The next critical step is to understand the relationship between attention and awareness.

Attention is the movement or stretching of awareness away from itself towards an object. When you “attend” to objects — whether physical objects or intangible objects like thoughts about what you ate for breakfast — you shift attention from awareness (the subject) to the objects of your attention. The movement outwards to the objects of attention creates the perception of separation between the subject (“I”) and the object “thing being perceived.”


You spend your life creating and “attending” to the collection of ideas, personality, beliefs and memories that you build into an illusory, identified self. Solidifying this identity hides the fundamental indivisible, whole and complete awareness that you are. Identity also keeps you seeking outwards for answers, looking away from awareness to find yourself.

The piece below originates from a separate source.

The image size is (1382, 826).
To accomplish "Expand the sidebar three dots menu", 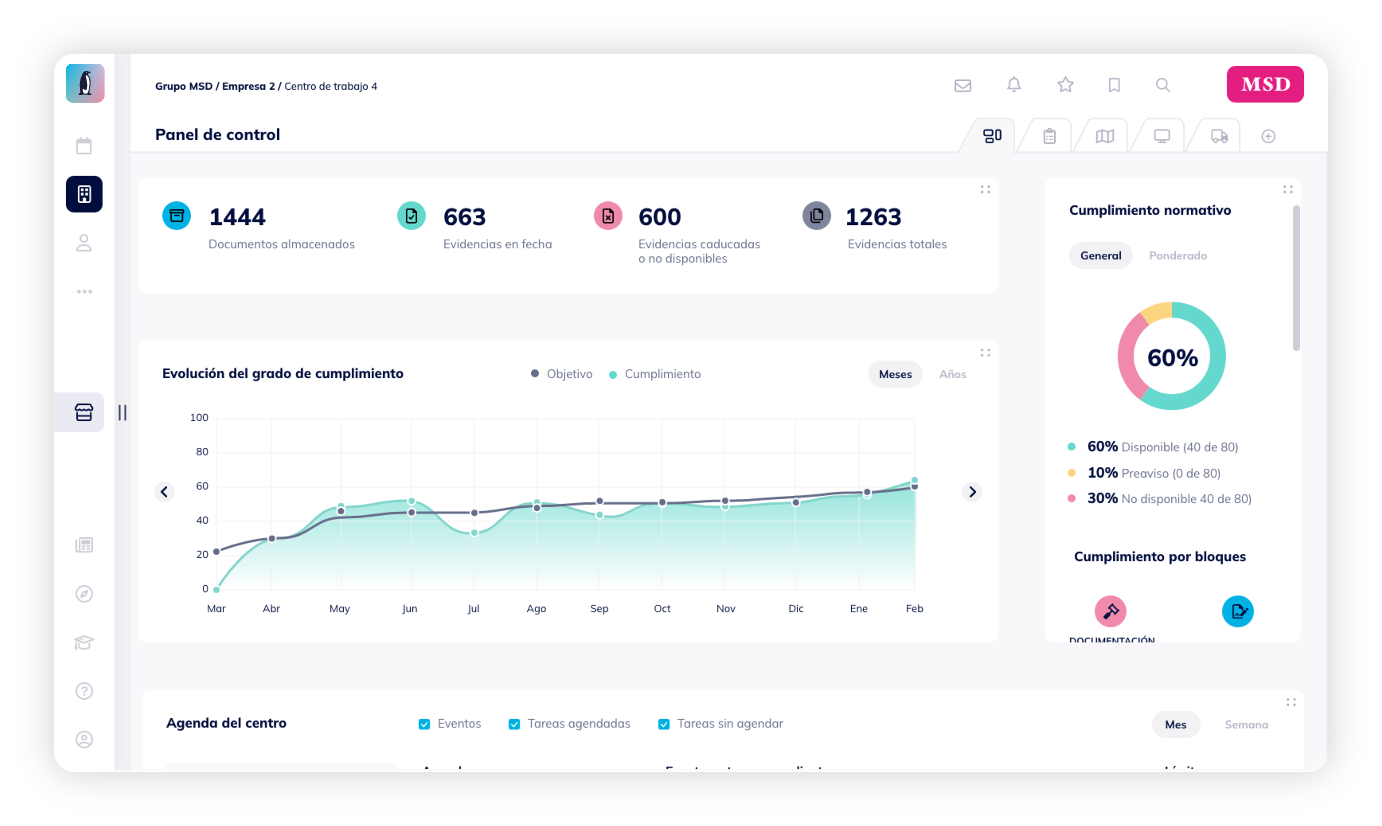I will coord(84,292).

Ultimately, when you experience your true Self as awareness, you see that identity is an illusion and fundamentally a set of self-created objects of attention.


Seeing Through the Illusory Self


To live as an object is ignorance. To live as the subject is freedom and natural joy — Mooji


The critical shift in perspective is to “attend” to awareness — to shift from perceiving the object to perceiving the subject of your attention — not the mind-created subject, but the actual subject of all existence, subtle pure awareness of the inner “I”. In this way, you are living as awareness aware of itself.

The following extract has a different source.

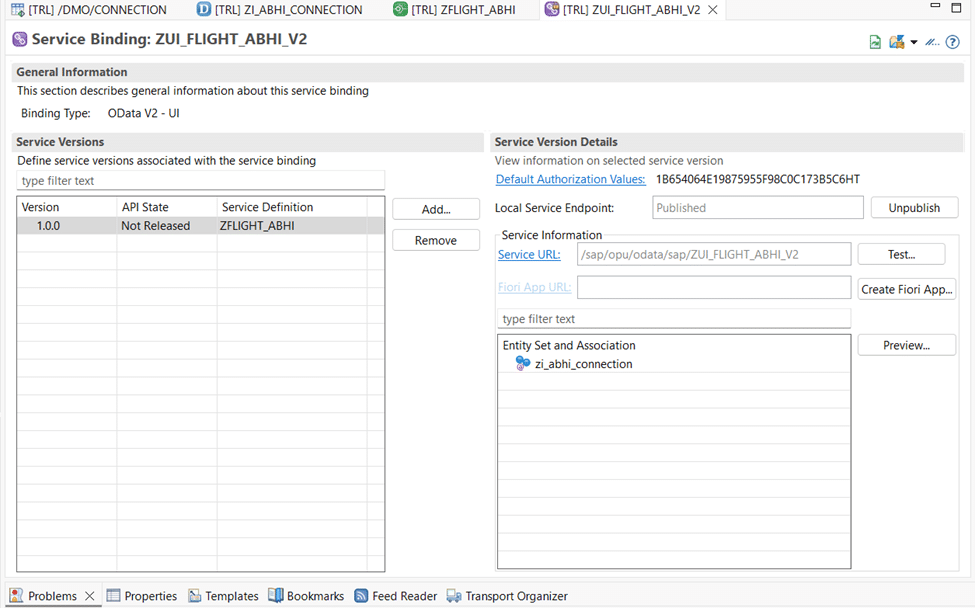Minimize the editor area using top-right icon
This screenshot has height=608, width=975.
click(x=934, y=7)
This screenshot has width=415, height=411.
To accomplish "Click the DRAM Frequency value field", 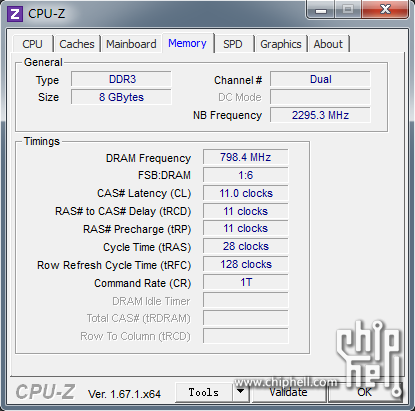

To feel it, all you need to do is turn your attention inward. It feels like a you-turn or shift of attention from an outward focus to the knowing presence within (the subject). The shift is similar to watching a movie and being so engrossed and lost in the story that you forget you are in a movie theatre. Suddenly, a scary part occurs and you shift attention from the screen back to your awareness to recognize that you are safe in the theatre.


When you are lost in identity, problems take on a solidity that tends to grab our attention. The key is to allow attention to relax or surrender and sink backwards into it’s source (awareness). When you penetrate the illusion of identity, you discover the inherently calm, loving and pure awareness shining through all experience.


Living As Awareness

When you transform your mind, everything you experience is transformed.”  — Yongey Mingyur Rinpoche


In the direct path, life IS the meditation. So, you don’t need to sit down on a cushion and meditate hours a day, but you do need to practice shifting to subject. The more the better. I never stop practicing.

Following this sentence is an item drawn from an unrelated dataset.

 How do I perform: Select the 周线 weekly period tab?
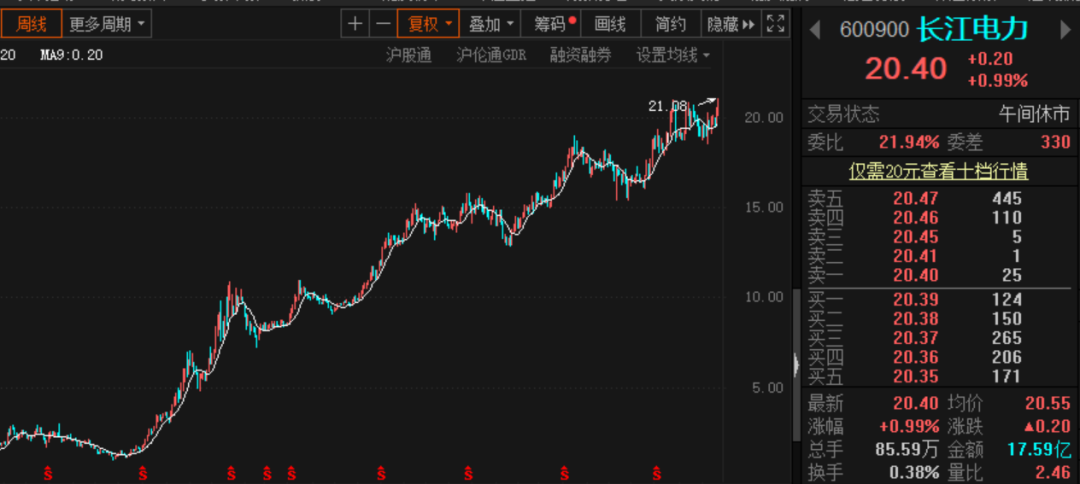pyautogui.click(x=31, y=22)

With continued practice of turning the mind back on itself (on awareness), you cease focusing on objects and don’t get involved with the contents of your mind. Without your attentive energy, thoughts begin to lose their power to grab and carry “you” along in the mind-created story.


When you turn attention away from identity and back on the ‘subject’ of awareness, life flows with a kind of grace and acceptance of what is. Freed from incessant inner commentary, struggles dissolve. A tranquil inner clarity and confidence in the flow of life arises naturally in its place.


The great sage Krishnamurti knew this. When asked on his deathbed what was one last piece of advice he had, he said “I don’t mind what happens.” This is the power of turning inwards. You simply relax into awareness and find that events and circumstances of the outside world no longer have the same grab or hold. Just don’t leave awareness. That’s it.


When you finally stop living from the limited thinking mind, life unfolds in flow with clarity, ease and grace and offers unlimited potential. From here, peace and happiness is realized as the fundamental and unshakable ground of your being — you awaken to the joy and boundless freedom that is your birthright.